** THE INPUT follows **

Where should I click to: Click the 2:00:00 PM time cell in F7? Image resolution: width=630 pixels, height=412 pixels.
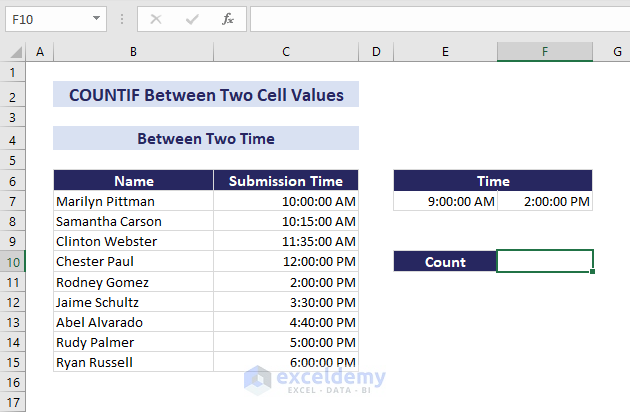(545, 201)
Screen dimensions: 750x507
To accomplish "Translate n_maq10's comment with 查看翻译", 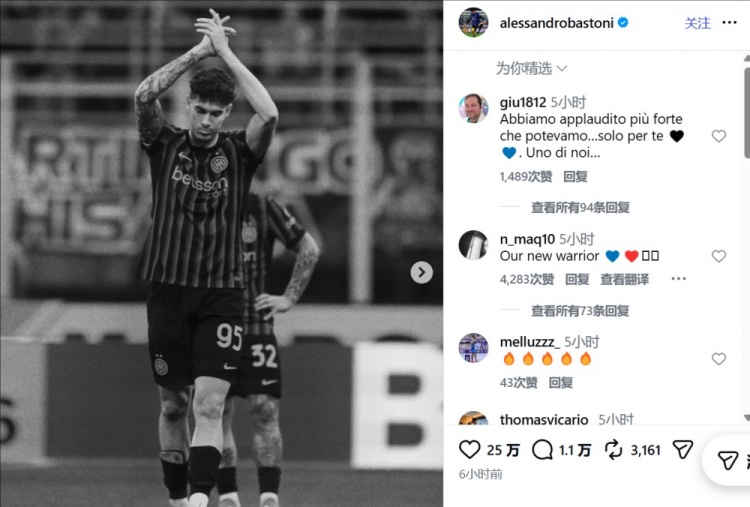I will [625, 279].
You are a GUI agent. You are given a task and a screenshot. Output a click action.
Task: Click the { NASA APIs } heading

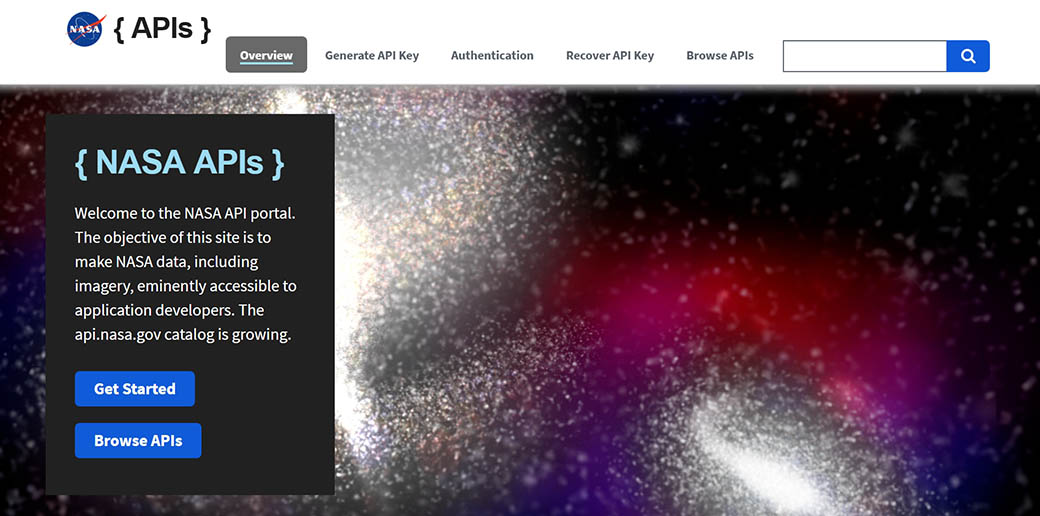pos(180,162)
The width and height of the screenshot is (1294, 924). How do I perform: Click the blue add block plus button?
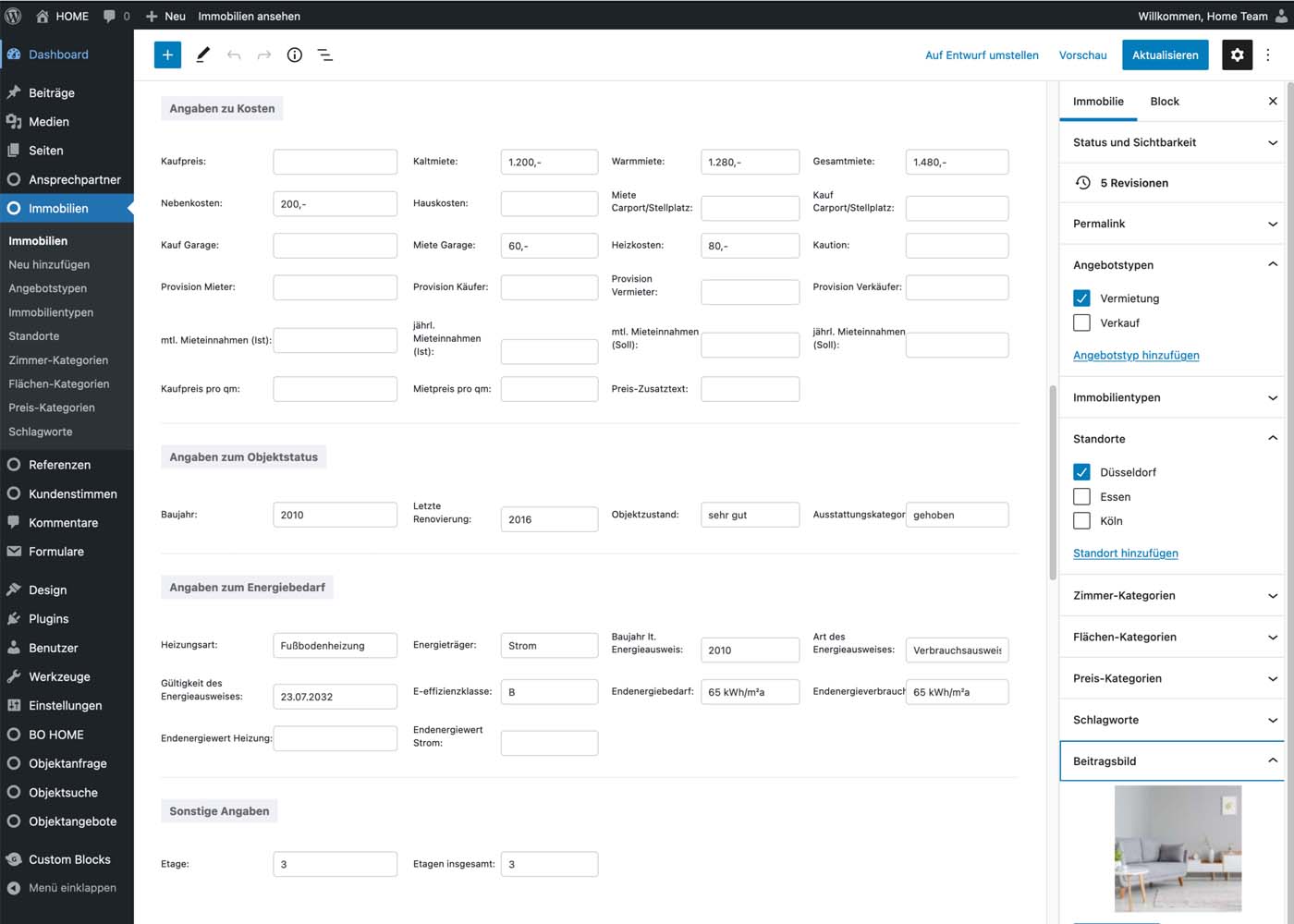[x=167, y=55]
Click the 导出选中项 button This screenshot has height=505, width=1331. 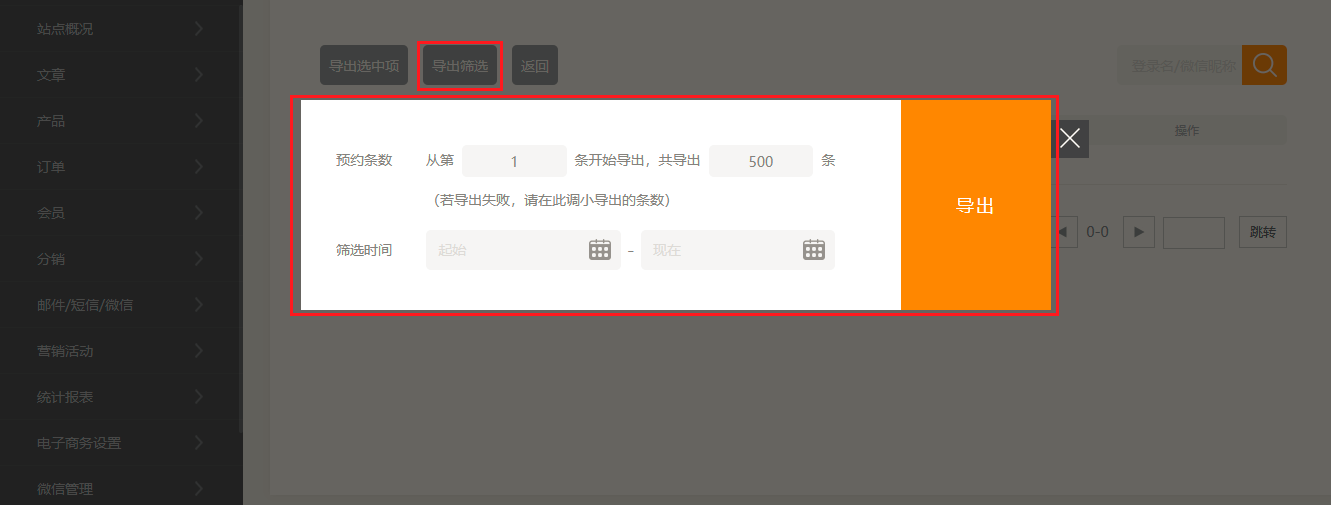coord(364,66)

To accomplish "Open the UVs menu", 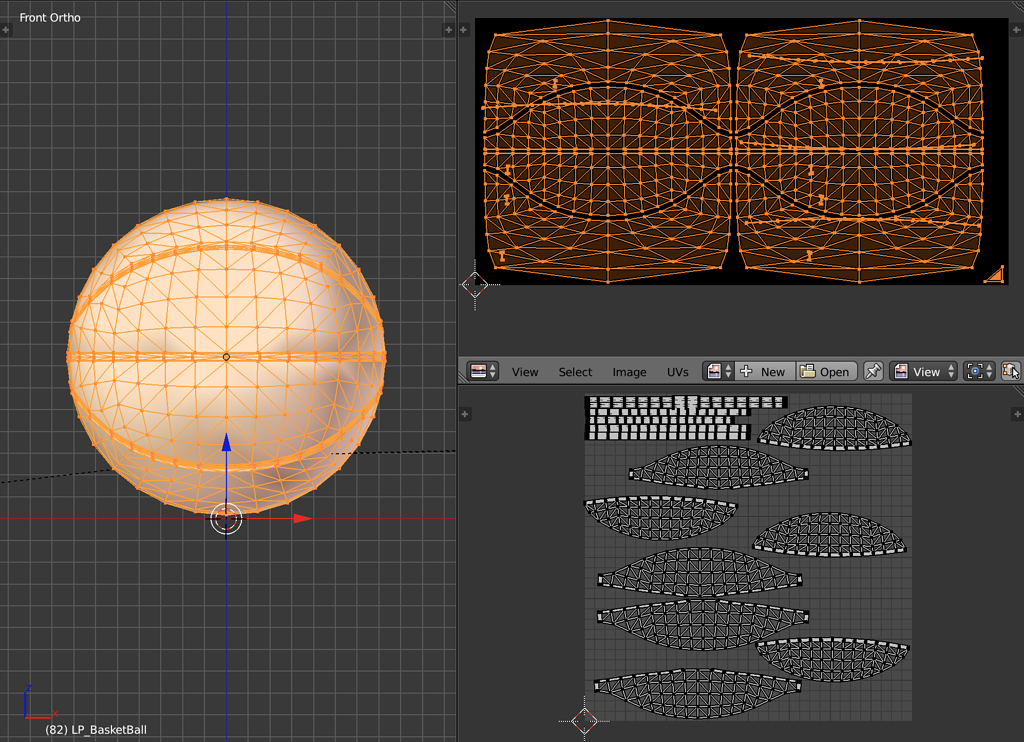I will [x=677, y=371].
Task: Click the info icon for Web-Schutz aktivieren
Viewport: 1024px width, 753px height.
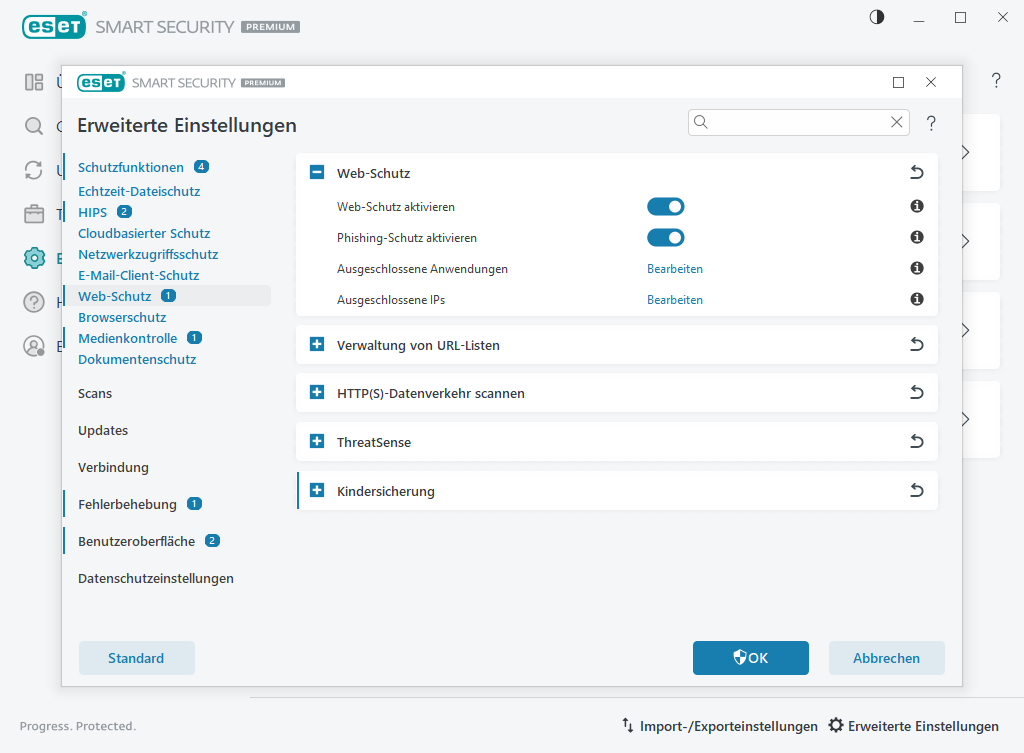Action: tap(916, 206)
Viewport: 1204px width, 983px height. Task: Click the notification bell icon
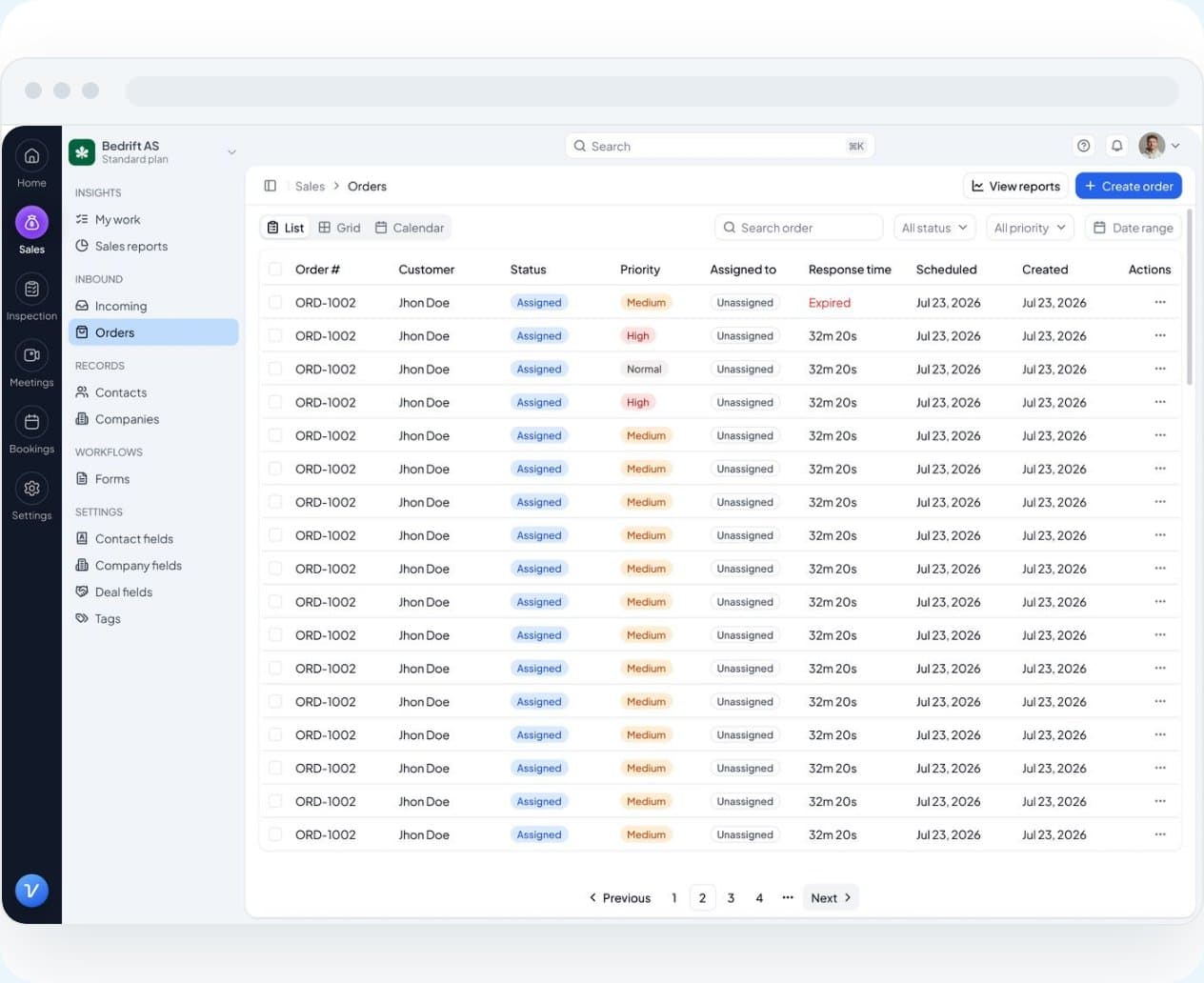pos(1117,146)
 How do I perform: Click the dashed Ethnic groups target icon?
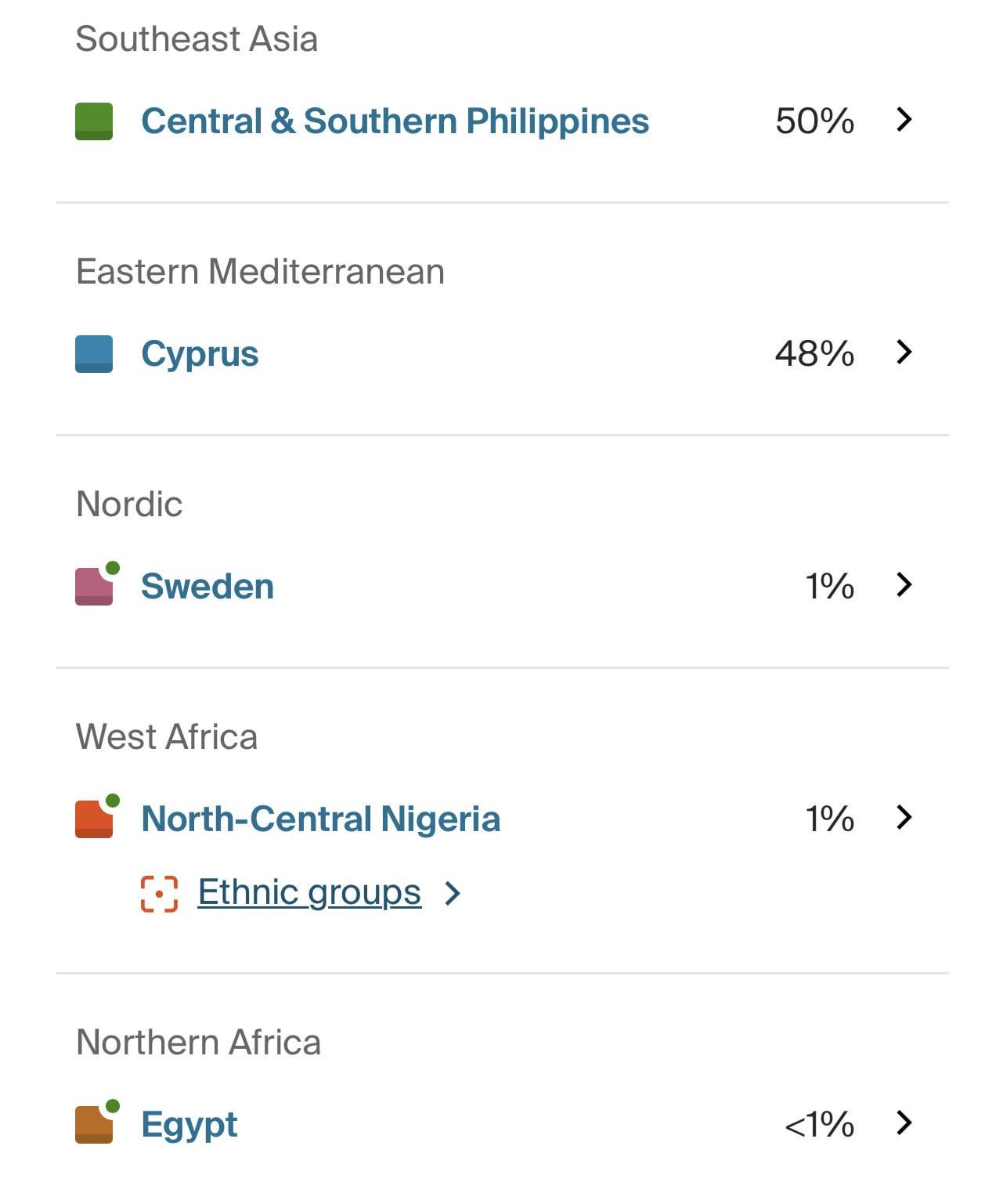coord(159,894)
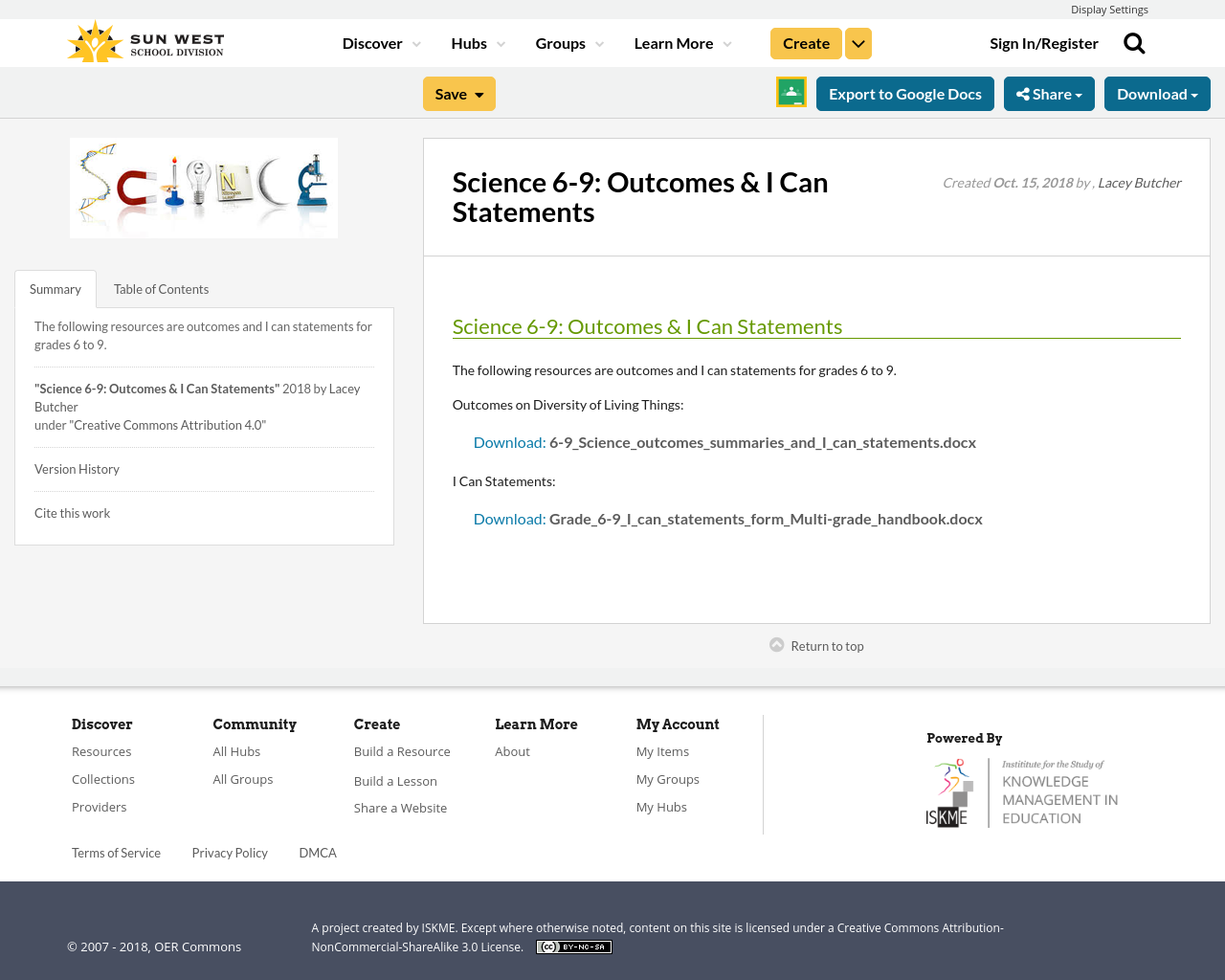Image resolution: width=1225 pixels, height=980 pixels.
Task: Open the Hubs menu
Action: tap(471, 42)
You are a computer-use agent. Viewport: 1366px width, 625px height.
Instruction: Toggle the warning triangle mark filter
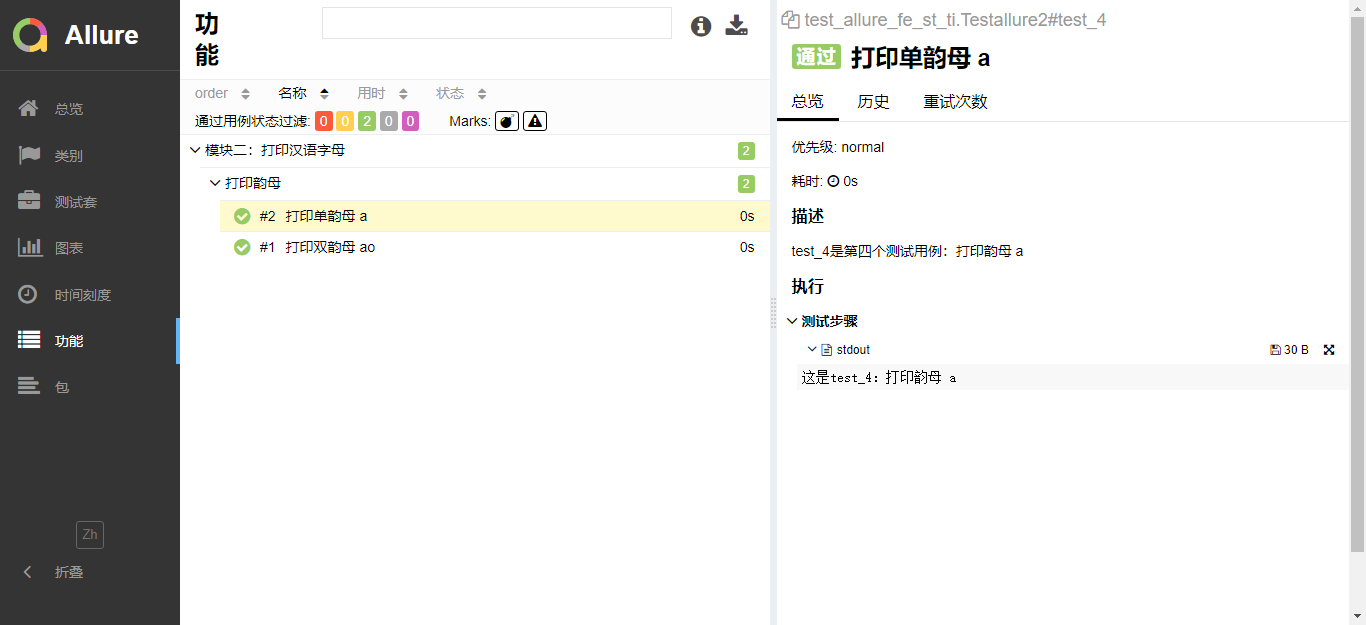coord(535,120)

** End of THE INPUT **

→ **WHAT YOU NEED TO DO**
Go through the material above line by line and tally each one holding "agent"; give the tally and nothing else.

→ **WORKED SOLUTION**
2